In this image, you can see the fissures on Enceladus’ southern region from which its jets of water vapor emerge.

“When you interpret data like this, gravity, of course, doesn’t tell you what kind of material [is there],” he says. However, because scientists know the most common materials in the outer solar system are rock and ice, they’re assuming the density of material on Enceladus must be explained by rock and water in different forms, Stevenson explains. Later, the study’s lead author, Luciana Iess of the Sapienza University of Rome, says the team is “very comfortable” with its results.

This little moon has more up its sleeve than anyone suspected.
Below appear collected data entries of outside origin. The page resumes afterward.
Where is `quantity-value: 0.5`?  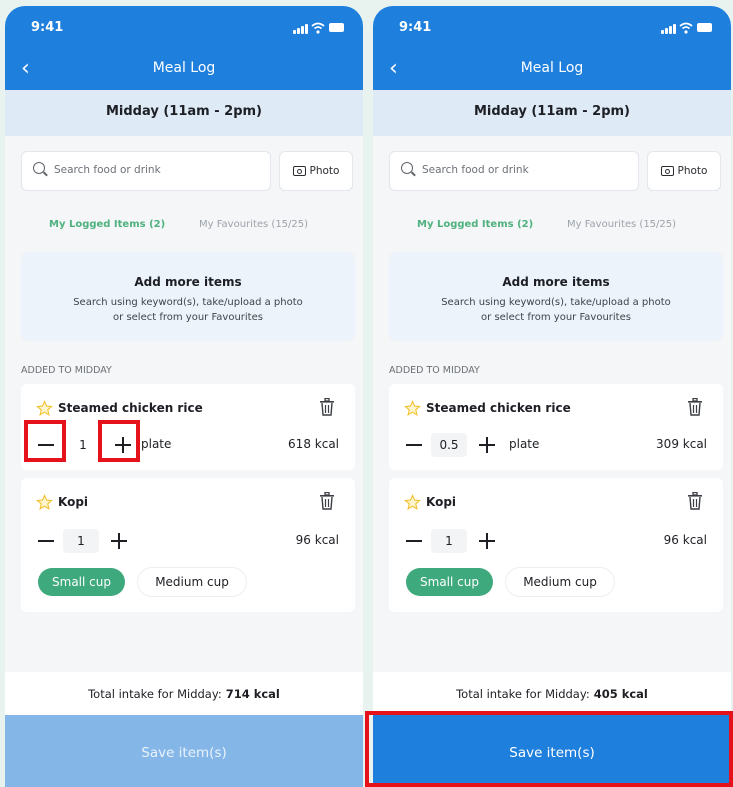 quantity-value: 0.5 is located at coordinates (449, 445).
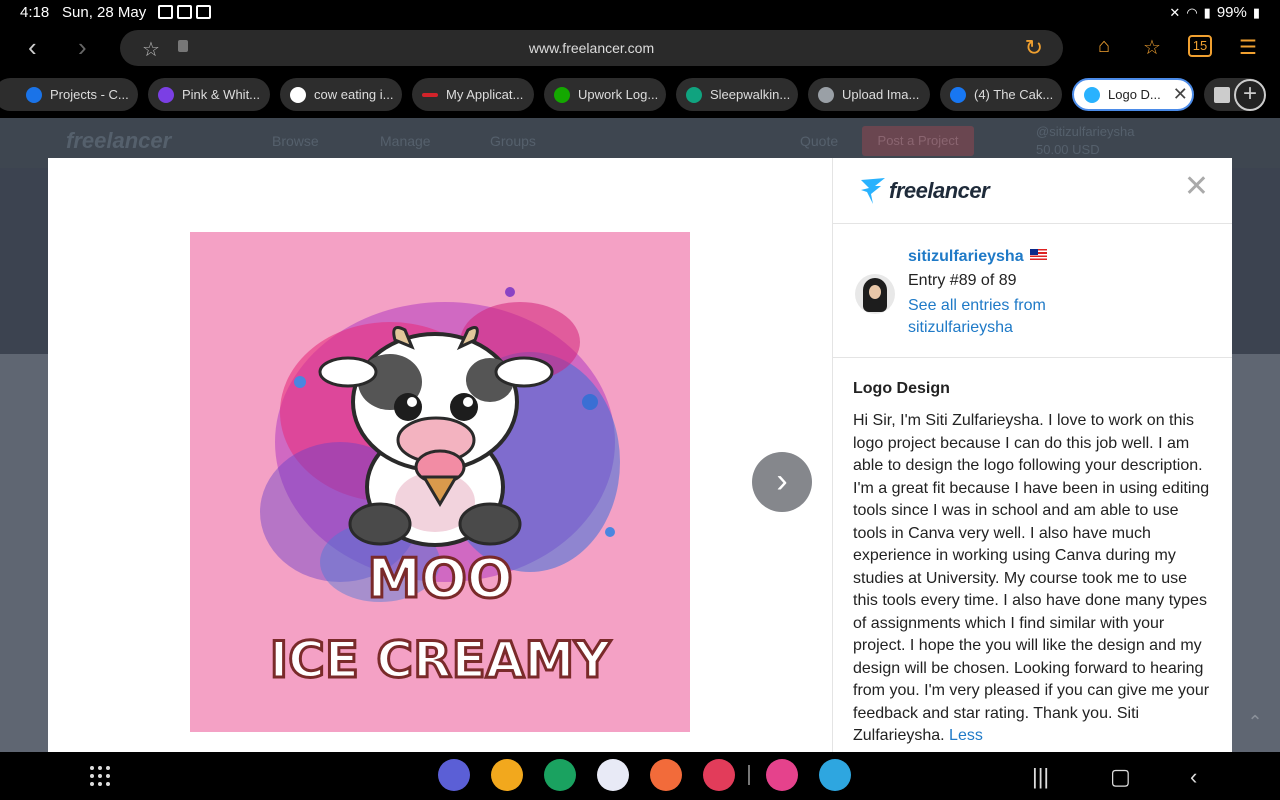  What do you see at coordinates (100, 776) in the screenshot?
I see `app-drawer-icon` at bounding box center [100, 776].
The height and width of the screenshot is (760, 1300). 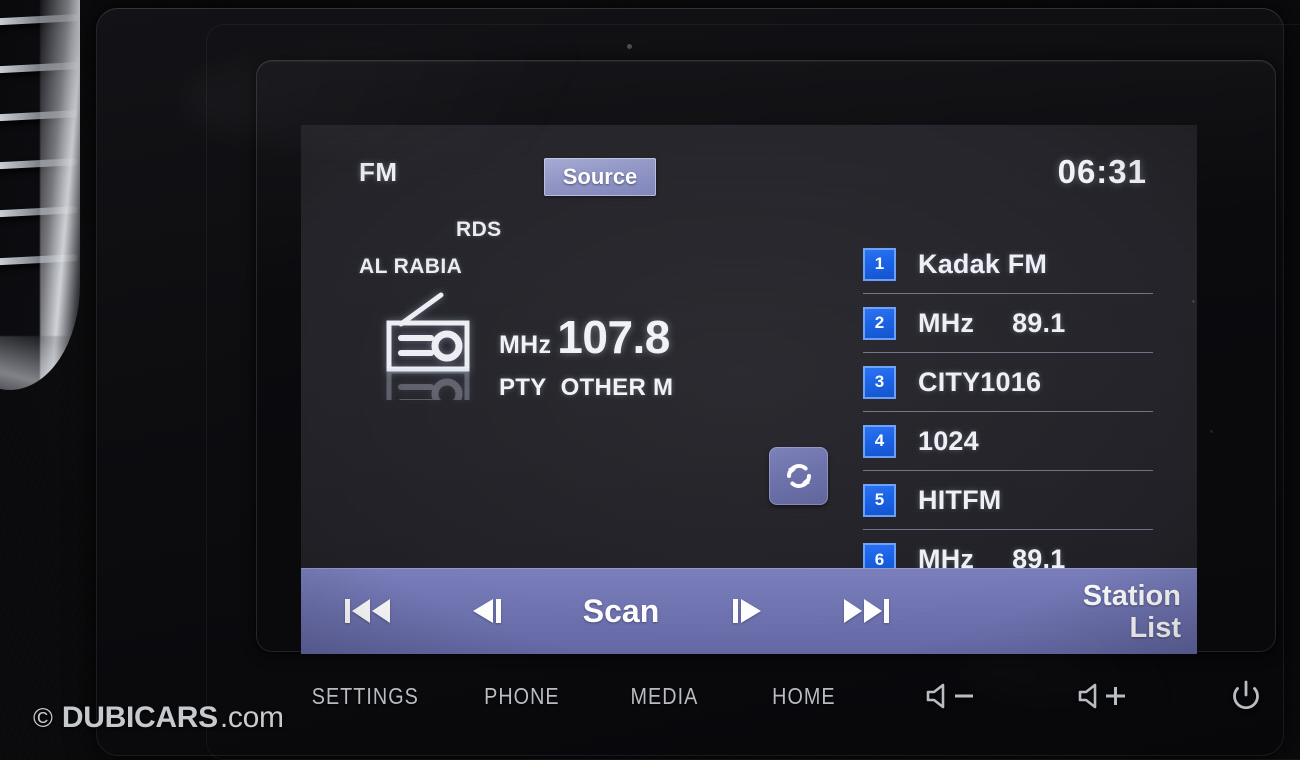 I want to click on refresh-button, so click(x=798, y=476).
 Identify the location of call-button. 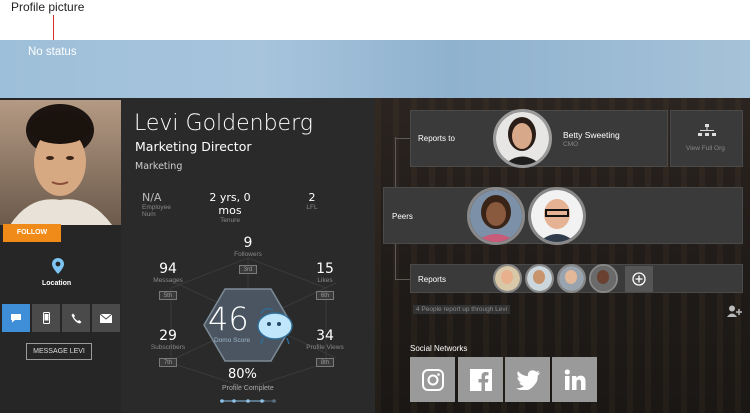
(76, 318).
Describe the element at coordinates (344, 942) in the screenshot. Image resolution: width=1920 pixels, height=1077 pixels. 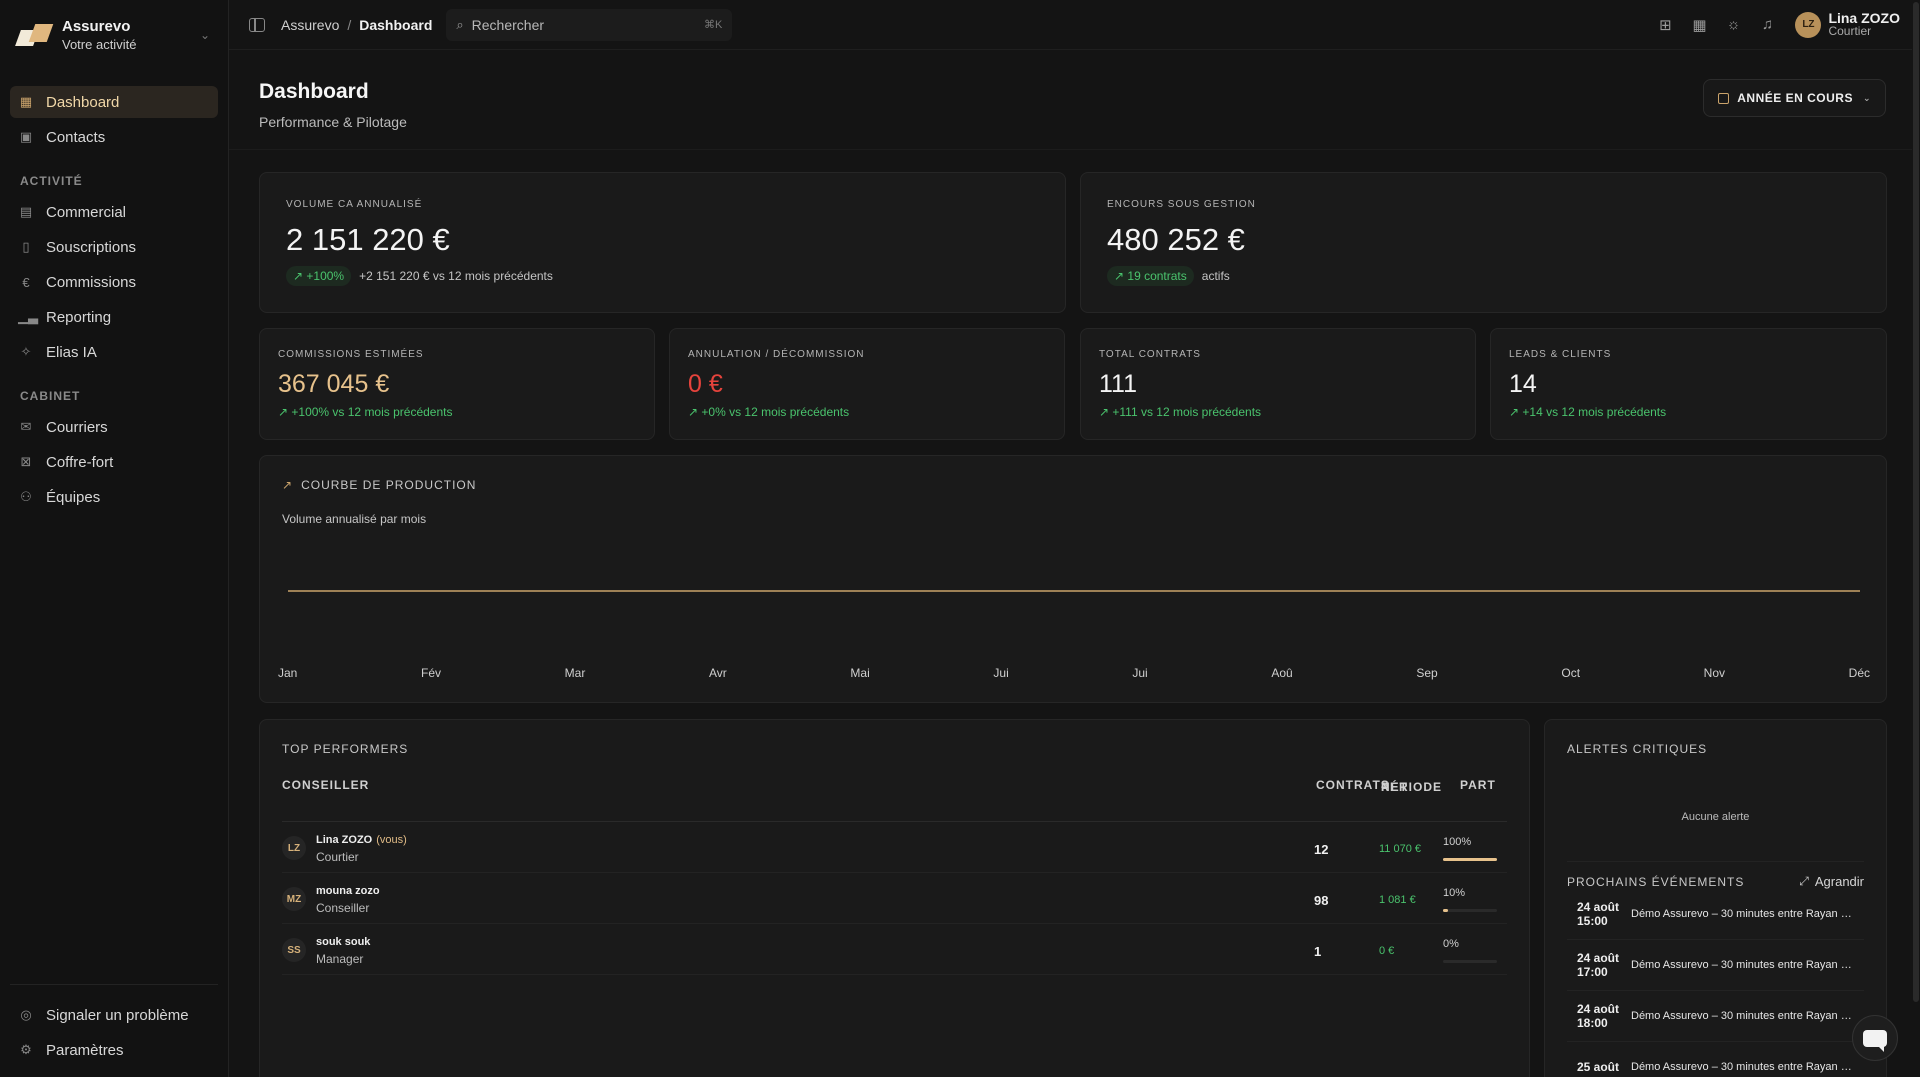
I see `performer-name: souk souk` at that location.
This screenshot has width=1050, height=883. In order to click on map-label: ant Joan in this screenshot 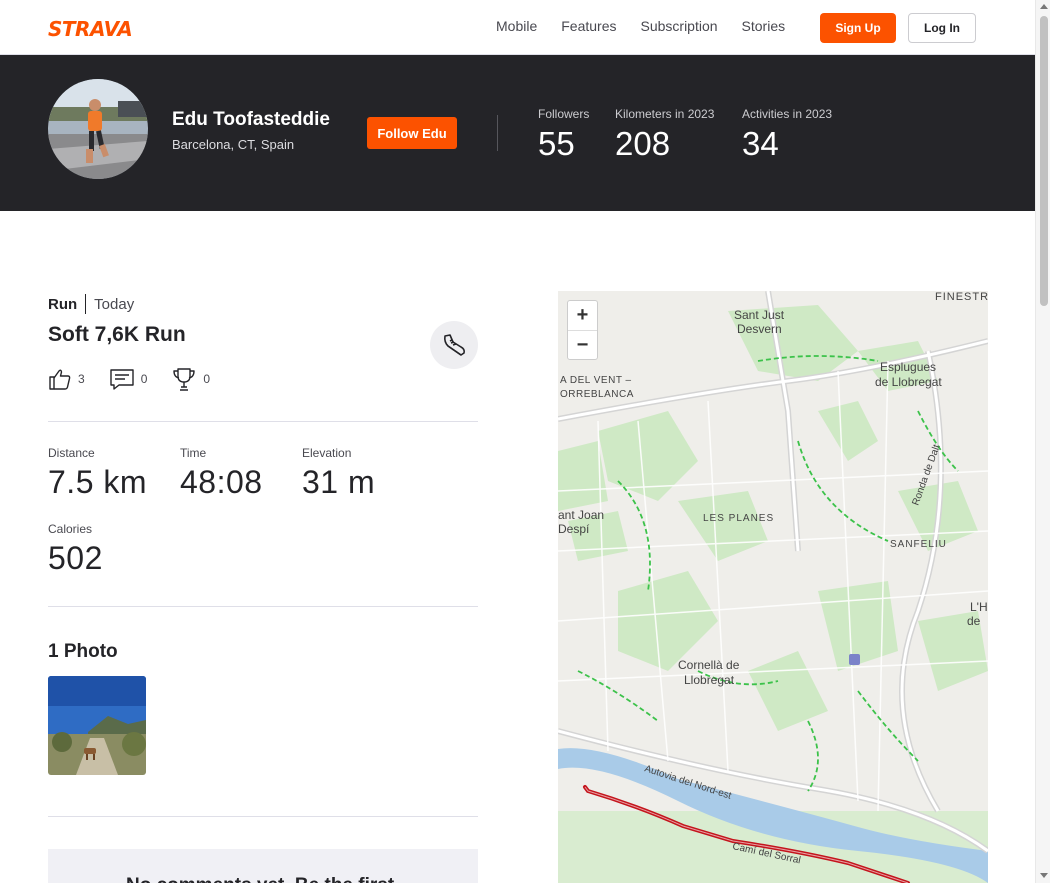, I will do `click(581, 515)`.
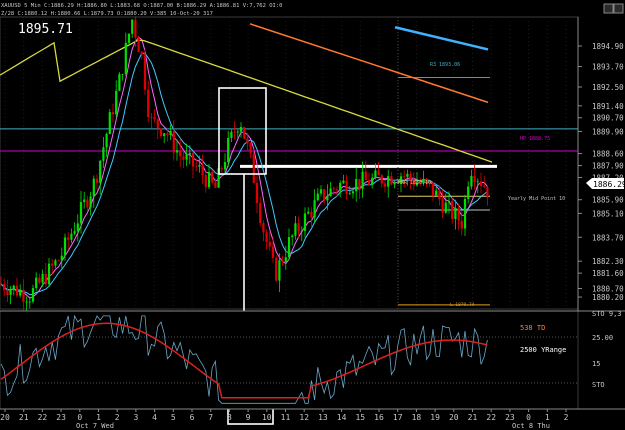  Describe the element at coordinates (608, 214) in the screenshot. I see `price-label-10: 1885.10` at that location.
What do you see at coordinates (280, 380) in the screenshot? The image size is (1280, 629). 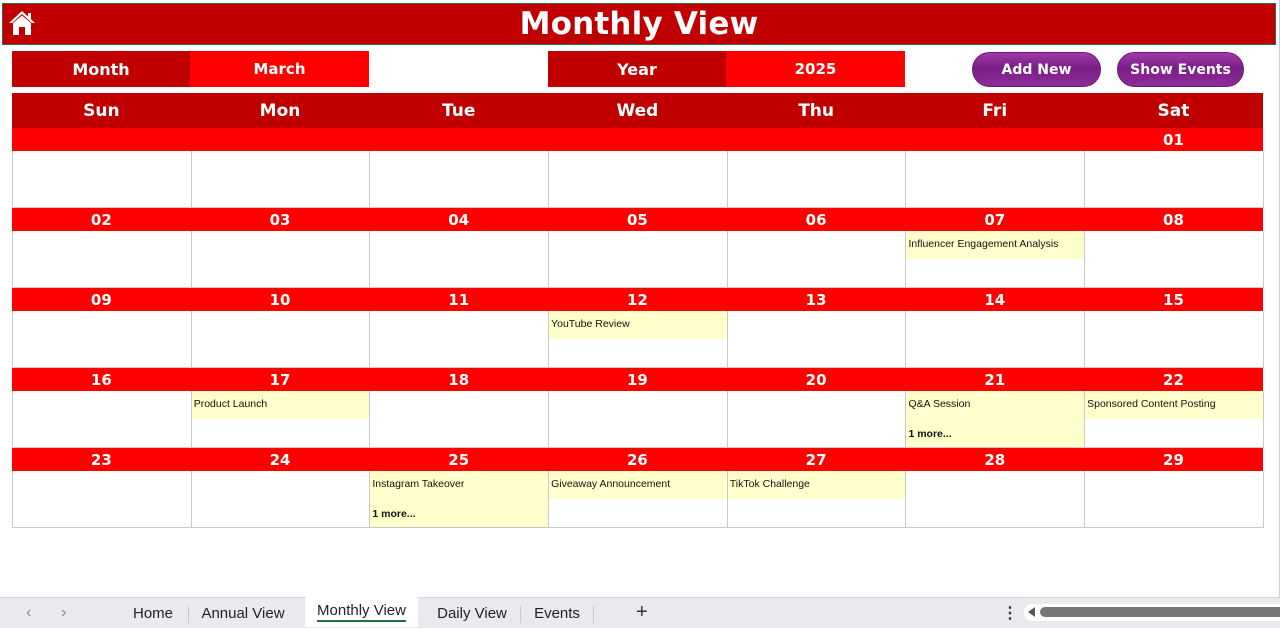 I see `date-number: 17` at bounding box center [280, 380].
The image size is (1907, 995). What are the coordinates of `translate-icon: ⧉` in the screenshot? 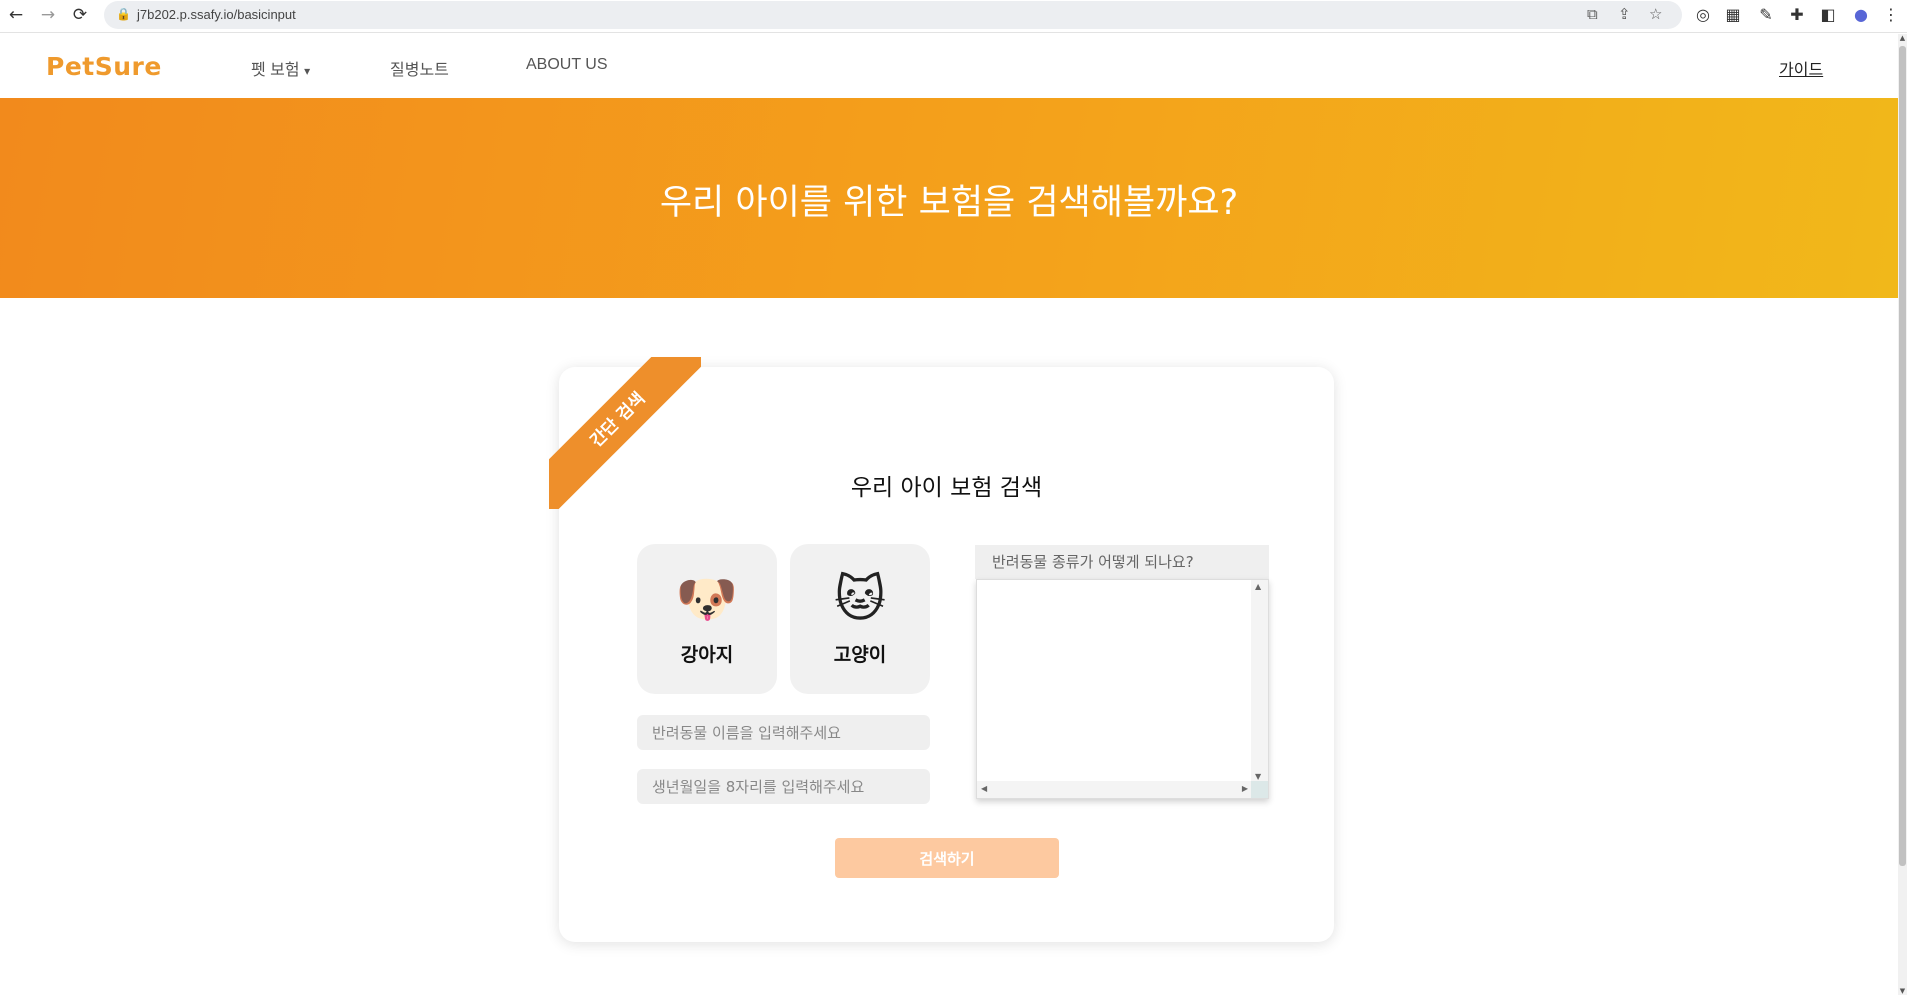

Scientists weren’t always this excited about Enceladus, which is just one of Saturn’s more than 50 known moons. It’s small, with a diameter about one-seventh that of Earth’s moon’s. So at first, scientists thought it was likely inactive. Small objects like Enceladus cool quickly after they form, so they don’t have warm, active cores. They also don’t have enough gravity to hold an atmosphere. But in 2005, Cassini spotted plumes of ice erupting from Enceladus’ southern surface, revealing this little moon has more up its sleeve than anyone suspected.

The secret to little Enceladus’ activity is the strong tidal force it feels from Saturn’s gravitational pull. Its parent planet pulls Enceladus’ ice out of shape, creating friction and heat and melting ice into water. The liquid water then acts as a lubricant, encouraging more ice blocks to rub against each other and create more water. It’s even possible that the moon’s ice plumes come only from water created by flexing ice, not from the newly discovered under-ice sea. So far, scientists have no way of checking whether there’s any interior plumbing connecting the sea to the plumes.

Cassini’s immediate next plans are to make repeated flybys of the Saturnian moons Titan and Dione, which may also have underground oceans.

You can read about Enceladus’ underground sea in Iess, Stevenson, Lunine and their colleagues’ paper in the journal Science.